Nur’un İlk Kapısı’nda, Ondördüncü Ders’in İkinci Lem’asında var. –Müellif–



Sühulet-i mutlaka içindeki itkan-ı mutlak zımnında olan bir tasarruf-u mutlak derununda görünen nihayetsiz bir kudret ve tenâhisiz bir ilim içinde, bir Zat-ı Kadir’in en taklid edilmez bir sikkesi ve ona hâs bir hatemi; hem tevhidin en bâhir bir bürhanı budur ki; sayısız eşya-yı muhtelifeyi basit bir şeyden halketmesidir. Meselâ, nebatatın bütün çeşitlerini bir topraktan; ve hayvanın çok muhtelif kan, et, kemik gibi bütün azalarını basit bir gıdadan halketmek gibi!.. Hem meselâ insanın cesedi gibi tek bir şeyi, birbirinden ayrı ve farklı, hesabsız ve gayr-ı mahsur enva-i türlü yemeklerden yaratmak misillü!..

İşte tesbih ederiz o zatı ki, bir şeyi herşey; ve her şeyi bir şey yapmaya kadir olan bir Kadir-i Zülcelal’dir (C.C.).

***


اِعْلَمْ

Ey kardeş bil ki!

اَمْ نَحْنُ الزَّارِعُونَ

âyetinde azîm bir sır ve büyük bir mesel vardır. Evet nasılki sen, bazı tohumları boşa gitmekten ve zayi olmaktan muhafaza ediyor ve saklıyorsun. Sonra kendi tarlanda onu ekiyorsun.

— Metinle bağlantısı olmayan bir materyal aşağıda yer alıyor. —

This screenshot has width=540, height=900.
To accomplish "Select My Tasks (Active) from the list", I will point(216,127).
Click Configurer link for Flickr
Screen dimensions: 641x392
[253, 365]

Aynen öyle de: Cenab-ı Varis-i Bais ve Hafîz, ruy-i zemini, mevtinden sonra diriltip, bütün nebatatın semerat-ı a’mallerini, tohumlarında kalem-i kaderi ile yazar. O tohumlar kavim ve milletlerinin ana ve asıllarının muhafazakâr birer varisi olurlar. Sonra da o tohumları ruy-i zemin tarlasında hikmetli bir tevzi’ ve bazı tohumları etrafa uçurarak, intizamlı bir taksim içinde neşrettirip zer’ ediyor. Tâ ki, her bir nev’ yalnız kendi aslının arkasında toplu bir halde ictima’ etmesinler!..

____________________________________

Yükleniyor...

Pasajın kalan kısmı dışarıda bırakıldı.